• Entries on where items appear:

___

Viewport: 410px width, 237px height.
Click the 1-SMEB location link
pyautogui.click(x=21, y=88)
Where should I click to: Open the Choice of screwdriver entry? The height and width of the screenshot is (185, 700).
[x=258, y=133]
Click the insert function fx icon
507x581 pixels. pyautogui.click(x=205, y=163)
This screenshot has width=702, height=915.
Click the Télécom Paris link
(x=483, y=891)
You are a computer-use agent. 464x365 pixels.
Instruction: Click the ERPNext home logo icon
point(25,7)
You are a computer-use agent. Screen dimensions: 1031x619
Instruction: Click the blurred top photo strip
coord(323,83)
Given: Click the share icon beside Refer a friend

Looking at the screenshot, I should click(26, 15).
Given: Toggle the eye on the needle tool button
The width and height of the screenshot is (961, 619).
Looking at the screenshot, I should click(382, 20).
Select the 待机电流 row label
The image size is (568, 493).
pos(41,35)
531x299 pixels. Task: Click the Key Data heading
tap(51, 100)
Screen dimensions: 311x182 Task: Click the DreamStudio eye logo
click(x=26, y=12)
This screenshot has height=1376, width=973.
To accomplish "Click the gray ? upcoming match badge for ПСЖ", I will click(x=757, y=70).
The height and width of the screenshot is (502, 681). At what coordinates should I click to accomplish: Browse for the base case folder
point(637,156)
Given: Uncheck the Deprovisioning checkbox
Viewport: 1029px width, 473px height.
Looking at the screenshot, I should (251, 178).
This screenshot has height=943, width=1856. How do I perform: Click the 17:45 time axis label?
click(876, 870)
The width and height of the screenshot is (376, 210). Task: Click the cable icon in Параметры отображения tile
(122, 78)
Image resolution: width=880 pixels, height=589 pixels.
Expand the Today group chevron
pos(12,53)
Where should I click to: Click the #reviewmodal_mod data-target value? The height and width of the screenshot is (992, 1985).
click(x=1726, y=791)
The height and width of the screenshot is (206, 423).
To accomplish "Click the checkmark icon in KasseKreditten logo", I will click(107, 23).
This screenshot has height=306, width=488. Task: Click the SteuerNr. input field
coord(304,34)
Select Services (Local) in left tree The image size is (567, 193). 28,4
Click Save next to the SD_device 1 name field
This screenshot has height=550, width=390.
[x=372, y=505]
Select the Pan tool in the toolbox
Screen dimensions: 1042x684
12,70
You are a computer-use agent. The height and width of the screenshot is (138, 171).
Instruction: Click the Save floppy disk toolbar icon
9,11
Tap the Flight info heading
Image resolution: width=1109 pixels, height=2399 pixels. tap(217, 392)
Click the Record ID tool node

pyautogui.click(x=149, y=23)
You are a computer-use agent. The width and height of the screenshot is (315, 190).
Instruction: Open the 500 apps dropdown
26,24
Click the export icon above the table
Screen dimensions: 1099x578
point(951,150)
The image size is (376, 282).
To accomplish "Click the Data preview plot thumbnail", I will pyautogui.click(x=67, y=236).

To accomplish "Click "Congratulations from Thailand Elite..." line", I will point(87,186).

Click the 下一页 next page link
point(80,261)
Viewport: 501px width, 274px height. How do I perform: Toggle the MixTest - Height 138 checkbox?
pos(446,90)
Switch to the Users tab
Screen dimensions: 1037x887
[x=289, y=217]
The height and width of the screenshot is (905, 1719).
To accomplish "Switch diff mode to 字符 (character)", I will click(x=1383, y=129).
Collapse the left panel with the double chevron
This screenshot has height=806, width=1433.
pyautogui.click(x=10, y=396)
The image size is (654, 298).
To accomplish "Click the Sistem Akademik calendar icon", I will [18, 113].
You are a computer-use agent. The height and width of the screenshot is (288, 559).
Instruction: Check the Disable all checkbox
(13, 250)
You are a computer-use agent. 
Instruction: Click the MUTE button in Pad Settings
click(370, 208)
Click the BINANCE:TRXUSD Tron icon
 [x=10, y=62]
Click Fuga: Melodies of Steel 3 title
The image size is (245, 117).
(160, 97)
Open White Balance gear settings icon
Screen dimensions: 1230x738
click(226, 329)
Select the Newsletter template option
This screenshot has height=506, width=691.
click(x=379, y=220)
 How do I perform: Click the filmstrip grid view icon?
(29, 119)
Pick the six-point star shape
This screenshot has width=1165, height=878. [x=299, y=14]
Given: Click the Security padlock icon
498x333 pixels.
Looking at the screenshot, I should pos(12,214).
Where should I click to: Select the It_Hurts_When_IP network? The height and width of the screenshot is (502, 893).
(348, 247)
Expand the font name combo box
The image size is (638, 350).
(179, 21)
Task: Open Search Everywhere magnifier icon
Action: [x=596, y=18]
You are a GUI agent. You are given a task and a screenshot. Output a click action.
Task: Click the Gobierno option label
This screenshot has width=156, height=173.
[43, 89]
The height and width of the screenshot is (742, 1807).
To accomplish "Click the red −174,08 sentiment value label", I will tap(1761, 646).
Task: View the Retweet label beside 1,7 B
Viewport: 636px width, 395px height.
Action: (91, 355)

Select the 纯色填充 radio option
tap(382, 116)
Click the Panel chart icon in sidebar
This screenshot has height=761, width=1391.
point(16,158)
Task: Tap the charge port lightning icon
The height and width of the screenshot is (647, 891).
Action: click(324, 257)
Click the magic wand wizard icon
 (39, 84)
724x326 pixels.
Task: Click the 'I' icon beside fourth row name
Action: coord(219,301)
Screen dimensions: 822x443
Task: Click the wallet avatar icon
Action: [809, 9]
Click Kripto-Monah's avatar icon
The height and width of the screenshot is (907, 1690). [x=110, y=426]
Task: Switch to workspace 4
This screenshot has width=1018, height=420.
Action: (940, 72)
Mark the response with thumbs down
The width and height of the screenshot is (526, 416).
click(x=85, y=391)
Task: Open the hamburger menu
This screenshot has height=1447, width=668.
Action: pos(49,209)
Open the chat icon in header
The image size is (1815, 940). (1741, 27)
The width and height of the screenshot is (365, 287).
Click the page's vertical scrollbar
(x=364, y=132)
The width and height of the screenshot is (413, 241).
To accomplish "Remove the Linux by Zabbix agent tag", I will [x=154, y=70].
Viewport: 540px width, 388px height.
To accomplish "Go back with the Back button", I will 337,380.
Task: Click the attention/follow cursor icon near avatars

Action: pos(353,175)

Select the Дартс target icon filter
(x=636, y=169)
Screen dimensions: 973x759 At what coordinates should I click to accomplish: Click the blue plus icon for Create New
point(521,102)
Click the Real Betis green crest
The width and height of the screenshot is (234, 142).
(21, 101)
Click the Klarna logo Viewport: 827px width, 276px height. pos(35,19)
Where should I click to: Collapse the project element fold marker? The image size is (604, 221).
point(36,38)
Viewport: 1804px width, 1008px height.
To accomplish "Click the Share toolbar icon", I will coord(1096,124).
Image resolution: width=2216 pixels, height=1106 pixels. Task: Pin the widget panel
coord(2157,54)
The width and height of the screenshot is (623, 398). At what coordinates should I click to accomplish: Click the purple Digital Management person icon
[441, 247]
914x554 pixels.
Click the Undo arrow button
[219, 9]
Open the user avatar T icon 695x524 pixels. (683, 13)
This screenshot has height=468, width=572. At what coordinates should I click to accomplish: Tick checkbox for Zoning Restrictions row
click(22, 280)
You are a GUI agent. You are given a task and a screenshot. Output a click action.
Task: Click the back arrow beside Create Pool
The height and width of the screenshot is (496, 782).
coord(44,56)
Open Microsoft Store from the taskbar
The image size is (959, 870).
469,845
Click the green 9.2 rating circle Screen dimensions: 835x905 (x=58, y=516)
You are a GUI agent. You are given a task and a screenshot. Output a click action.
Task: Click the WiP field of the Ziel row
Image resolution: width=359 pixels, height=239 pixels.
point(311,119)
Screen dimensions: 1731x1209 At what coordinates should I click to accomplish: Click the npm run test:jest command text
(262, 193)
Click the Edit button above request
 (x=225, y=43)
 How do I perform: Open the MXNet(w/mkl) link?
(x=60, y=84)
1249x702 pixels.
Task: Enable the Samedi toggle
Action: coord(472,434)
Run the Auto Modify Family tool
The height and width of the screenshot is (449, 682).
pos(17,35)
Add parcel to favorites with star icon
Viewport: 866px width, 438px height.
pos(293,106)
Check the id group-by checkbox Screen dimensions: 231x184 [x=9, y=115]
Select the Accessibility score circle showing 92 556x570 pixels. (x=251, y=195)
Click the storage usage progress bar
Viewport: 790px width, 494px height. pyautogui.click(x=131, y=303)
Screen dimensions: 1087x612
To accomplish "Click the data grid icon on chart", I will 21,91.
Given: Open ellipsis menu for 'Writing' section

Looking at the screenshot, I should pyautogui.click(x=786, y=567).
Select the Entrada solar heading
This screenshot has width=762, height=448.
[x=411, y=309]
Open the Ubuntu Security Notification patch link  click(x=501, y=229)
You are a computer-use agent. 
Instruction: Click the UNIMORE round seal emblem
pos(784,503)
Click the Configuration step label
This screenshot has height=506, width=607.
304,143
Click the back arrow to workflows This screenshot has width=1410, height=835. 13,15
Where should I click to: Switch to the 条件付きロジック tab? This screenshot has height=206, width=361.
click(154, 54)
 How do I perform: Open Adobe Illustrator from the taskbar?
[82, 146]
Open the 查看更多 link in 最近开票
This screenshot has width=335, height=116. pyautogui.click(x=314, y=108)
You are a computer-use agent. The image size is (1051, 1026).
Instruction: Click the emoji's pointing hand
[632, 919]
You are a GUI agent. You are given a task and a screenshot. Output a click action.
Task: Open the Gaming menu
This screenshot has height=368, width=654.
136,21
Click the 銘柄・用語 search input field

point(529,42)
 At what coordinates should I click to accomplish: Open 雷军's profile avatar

___

• Aim of the exercise:
Collect every line of the entries above that contains the word "value". List those lines and nothing else.

• Solved exercise:
Where should I click to: Click the #reviewmodal_mod data-target value? The height and width of the screenshot is (992, 1985).
To accomplish "Click the red −174,08 sentiment value label", I will tap(1761, 646).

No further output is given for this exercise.